**Problem to work on**
Within the lines below, find those that hold the string "computer" and copy each one.

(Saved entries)
####################
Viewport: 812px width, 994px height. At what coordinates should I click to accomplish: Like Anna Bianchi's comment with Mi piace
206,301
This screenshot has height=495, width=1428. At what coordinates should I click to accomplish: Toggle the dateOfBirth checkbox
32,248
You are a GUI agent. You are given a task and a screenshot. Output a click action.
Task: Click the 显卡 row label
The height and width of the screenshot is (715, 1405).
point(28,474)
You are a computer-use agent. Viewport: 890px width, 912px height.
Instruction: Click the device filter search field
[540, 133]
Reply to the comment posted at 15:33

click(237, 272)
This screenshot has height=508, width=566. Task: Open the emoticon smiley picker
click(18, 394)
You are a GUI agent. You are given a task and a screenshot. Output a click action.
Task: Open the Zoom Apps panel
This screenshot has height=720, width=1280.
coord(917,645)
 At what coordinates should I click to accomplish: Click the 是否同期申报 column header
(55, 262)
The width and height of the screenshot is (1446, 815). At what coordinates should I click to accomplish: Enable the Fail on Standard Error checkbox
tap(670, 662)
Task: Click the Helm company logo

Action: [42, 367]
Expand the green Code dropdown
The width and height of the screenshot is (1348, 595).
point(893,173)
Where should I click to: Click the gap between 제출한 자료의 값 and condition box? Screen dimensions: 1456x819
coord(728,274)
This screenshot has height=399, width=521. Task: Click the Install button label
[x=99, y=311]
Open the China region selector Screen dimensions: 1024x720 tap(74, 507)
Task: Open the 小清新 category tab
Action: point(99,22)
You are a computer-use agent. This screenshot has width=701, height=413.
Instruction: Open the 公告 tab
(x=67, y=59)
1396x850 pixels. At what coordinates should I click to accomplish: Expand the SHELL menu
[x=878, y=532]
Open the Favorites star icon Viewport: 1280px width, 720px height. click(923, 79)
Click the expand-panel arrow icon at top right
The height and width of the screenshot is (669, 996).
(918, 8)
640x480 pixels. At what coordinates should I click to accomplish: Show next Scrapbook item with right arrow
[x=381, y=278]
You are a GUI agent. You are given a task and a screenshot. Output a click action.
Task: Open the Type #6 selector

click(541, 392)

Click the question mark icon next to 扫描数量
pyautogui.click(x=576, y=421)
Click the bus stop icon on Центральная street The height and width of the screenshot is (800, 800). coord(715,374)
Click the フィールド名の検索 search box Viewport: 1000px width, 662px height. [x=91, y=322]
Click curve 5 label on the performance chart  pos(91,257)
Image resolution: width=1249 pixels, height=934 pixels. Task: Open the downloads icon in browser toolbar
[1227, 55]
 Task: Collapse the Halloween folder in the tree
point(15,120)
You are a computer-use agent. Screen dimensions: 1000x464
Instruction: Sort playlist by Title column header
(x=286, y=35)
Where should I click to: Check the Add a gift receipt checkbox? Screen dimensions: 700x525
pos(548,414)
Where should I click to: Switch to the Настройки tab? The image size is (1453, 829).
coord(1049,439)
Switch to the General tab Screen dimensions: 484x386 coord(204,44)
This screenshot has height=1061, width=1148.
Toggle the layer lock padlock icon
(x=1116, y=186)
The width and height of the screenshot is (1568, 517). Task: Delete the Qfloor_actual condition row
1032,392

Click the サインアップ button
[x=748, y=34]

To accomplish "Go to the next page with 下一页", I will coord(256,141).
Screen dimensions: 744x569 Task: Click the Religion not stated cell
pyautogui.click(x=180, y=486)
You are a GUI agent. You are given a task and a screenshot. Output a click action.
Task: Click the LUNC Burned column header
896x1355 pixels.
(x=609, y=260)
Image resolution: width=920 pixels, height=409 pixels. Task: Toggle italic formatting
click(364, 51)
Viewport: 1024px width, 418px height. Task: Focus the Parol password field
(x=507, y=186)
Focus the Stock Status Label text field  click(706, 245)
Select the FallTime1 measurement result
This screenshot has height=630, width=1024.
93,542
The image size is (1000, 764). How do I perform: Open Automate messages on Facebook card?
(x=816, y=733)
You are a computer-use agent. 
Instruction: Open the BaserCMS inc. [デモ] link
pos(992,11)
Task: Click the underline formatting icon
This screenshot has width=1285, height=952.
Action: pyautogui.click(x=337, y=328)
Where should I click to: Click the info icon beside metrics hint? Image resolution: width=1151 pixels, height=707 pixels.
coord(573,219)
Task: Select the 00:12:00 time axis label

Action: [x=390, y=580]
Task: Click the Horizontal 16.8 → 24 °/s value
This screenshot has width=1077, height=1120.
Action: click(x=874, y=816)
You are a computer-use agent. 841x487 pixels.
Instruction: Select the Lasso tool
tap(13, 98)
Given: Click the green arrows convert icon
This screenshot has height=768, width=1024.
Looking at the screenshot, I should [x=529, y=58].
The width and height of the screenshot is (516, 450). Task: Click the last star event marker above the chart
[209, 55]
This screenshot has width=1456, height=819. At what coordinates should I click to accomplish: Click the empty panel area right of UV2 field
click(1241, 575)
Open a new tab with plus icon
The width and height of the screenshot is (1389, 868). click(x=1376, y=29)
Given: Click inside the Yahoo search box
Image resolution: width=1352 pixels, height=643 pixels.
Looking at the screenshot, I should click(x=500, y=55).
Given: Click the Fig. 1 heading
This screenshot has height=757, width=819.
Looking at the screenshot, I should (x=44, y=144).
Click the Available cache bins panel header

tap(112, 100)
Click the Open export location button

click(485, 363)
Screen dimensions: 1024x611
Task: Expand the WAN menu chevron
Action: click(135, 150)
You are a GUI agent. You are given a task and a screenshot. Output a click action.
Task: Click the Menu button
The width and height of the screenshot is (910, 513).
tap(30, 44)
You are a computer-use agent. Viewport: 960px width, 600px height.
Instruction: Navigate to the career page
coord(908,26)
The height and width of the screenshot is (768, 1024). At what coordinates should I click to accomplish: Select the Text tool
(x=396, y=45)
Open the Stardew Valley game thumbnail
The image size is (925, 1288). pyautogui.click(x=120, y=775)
####################
**Answer space**
You are a computer-use agent. Viewport: 890px width, 912px height.
You are a computer-use agent. This screenshot has width=701, height=413.
You are a computer-use agent. Screen dimensions: 1000x464
You are a computer-use agent. 
You are a computer-use agent. 841x487 pixels.
You are a computer-use agent. Viewport: 960px width, 600px height.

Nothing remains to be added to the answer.